From Our 2007 Archives
Hand Washing Is Best MRSA Weapon
Health Officials Stress Common Sense in the Fight Against MRSA
Reviewed By Louise Chang, MD
Nov. 7, 2007 -- When it comes to MRSA and other drug-resistant infections, the best defense is basic hygiene.
That's the message state and federal health officials brought to Capitol Hill Wednesday. Officials say they want to do more to improve tracking and reporting of infections like MRSA, or methicillin-resistant Staphylococcus aureus. The infection sparked a barrage of media attention -- and set off concerns among parents -- after school-based outbreaks last month.
MRSA can be dangerous because conventional antibiotics aren't effective.
'Back to Basics'
Frequent hand washing is the best way to avoid most MRSA skin infections if there's an outbreak in your area, said Julie Gerberding, MD, director of the CDC.
"The common sense, back-to-basics are the way to manage the threat," she told a House panel.
In addition to hand washing, that means avoiding the sharing of towels or clothes. Skin wounds should remain clean and well covered, and any wounds that change rapidly or look "angry" should get immediate medical attention.
Students involved in sports or other activities should avoid sharing equipment that comes in close skin contact if the school has experienced MRSA cases, officials said.
"There are the same issues around hygiene and hand washing and wound care in our households that we are concerned about in the schools," Gerberding said.
Calls for Better Reporting of Outbreaks
Still, several local and state officials urged the government to do more to monitor and respond to outbreaks.
Twenty-two schools closed in southern Virginia's Bedford County after a student died from an apparent MRSA infection.

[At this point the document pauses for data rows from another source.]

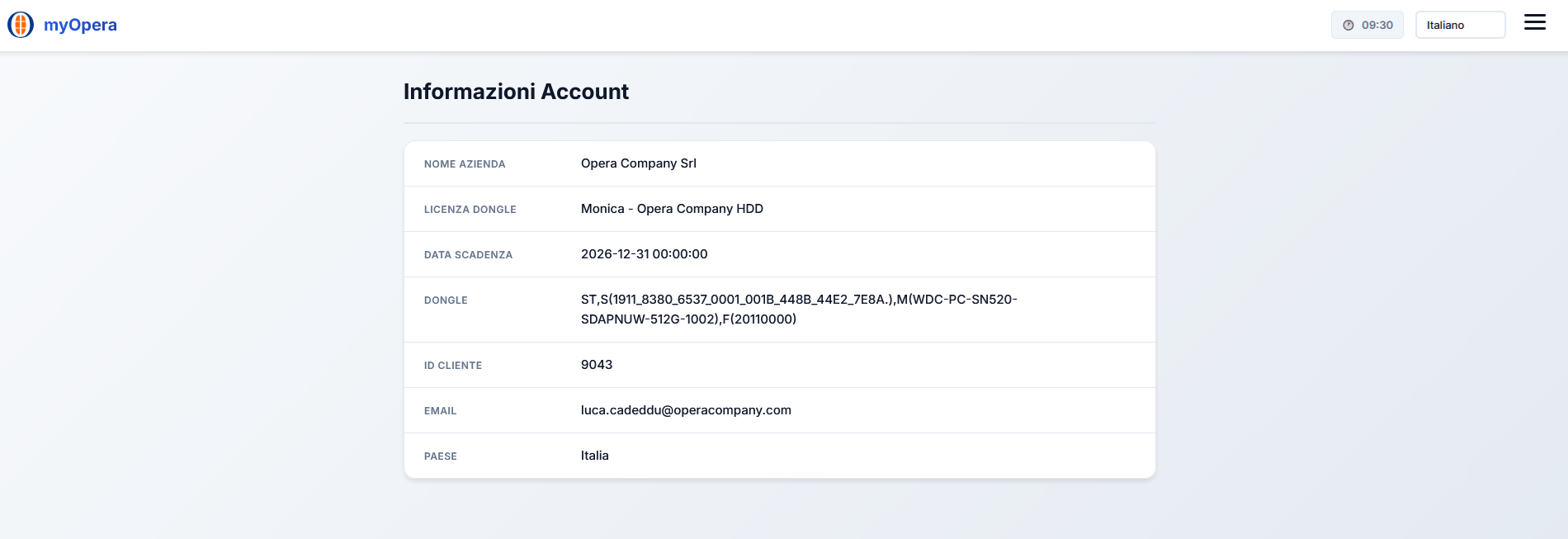Click the myOpera brand name link

[80, 25]
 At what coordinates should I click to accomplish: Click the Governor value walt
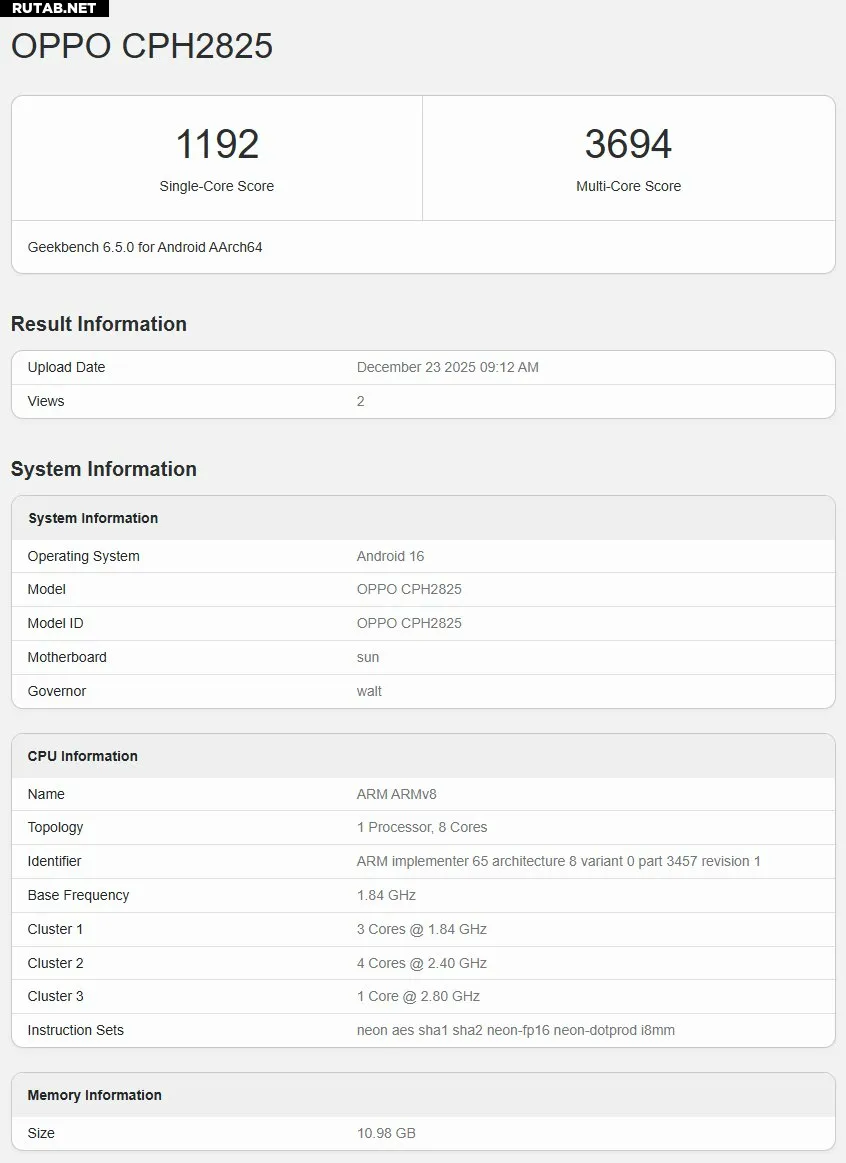(x=369, y=691)
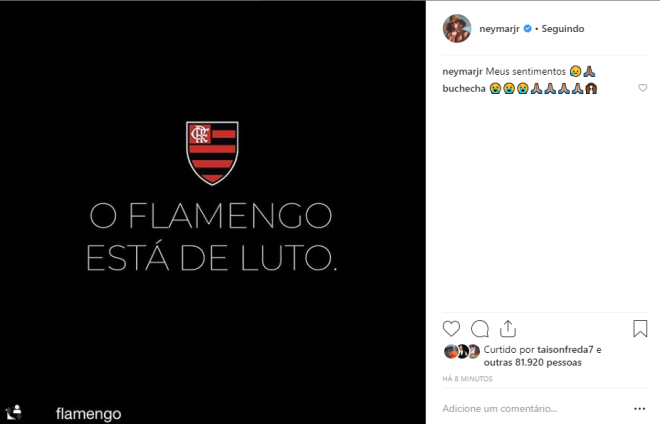Click the liker avatars beside Curtido por

tap(462, 351)
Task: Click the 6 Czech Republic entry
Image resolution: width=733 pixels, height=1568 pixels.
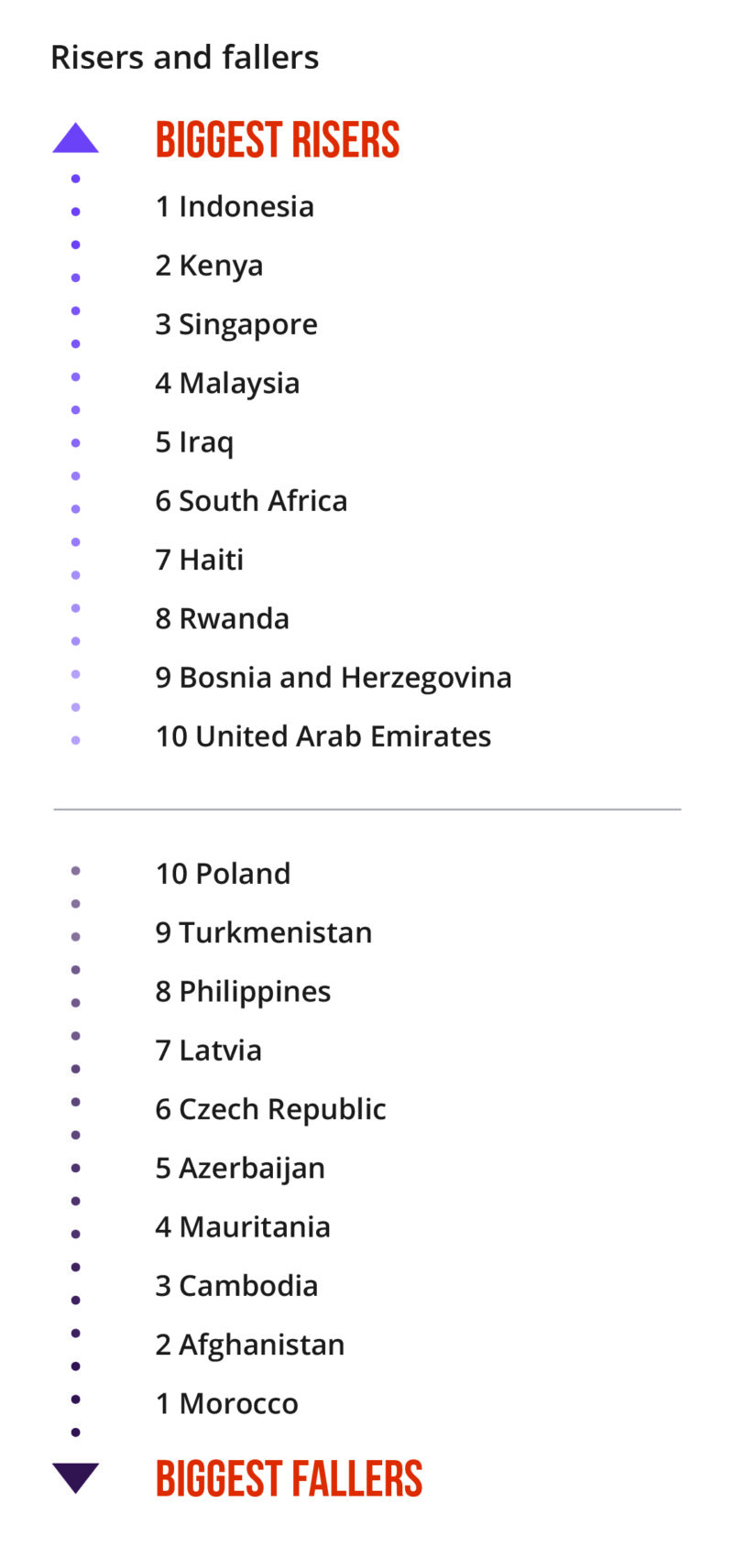Action: coord(270,1109)
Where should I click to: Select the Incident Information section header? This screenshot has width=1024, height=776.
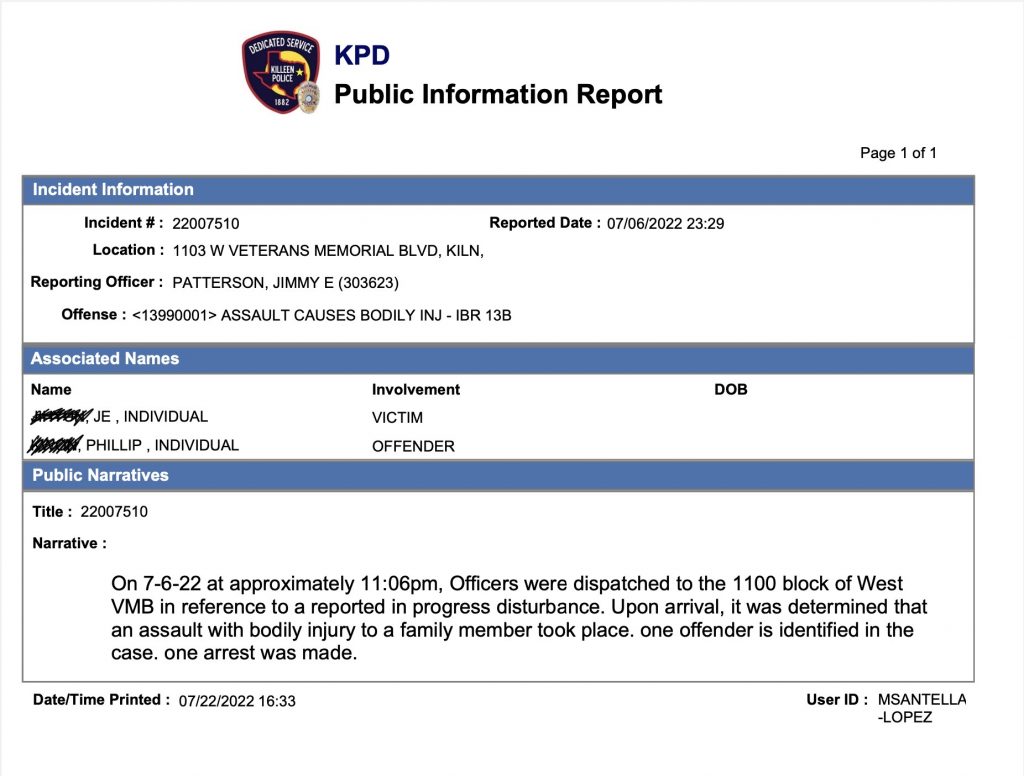tap(113, 190)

Twenty-one students in Prince William County in the northern part of the state were also diagnosed, though none died and no schools were closed.
James Burns, MD, Virginia's deputy health commissioner, told lawmakers that state officials were not able to get all the information they needed about MRSA because the state is one of 27 without mandatory reporting.
"Among the most frequently asked questions by the public and media was how many MRSA cases occur each year. MRSA was not a reportable disease and we could not answer that question," he said.
Gerberding told lawmakers that the agency is stepping up its electronic surveillance of infectious diseases. But the process is slow as hospitals and doctors offices gradually switch over to electronic medical records.
School officials also said they want more help from federal and state health officials when they have to communicate with the public about complex medical issues like MRSA.
"We need to get answers so that we're able to provide something other than 'it's common sense' when so much is at stake," Gerberding said.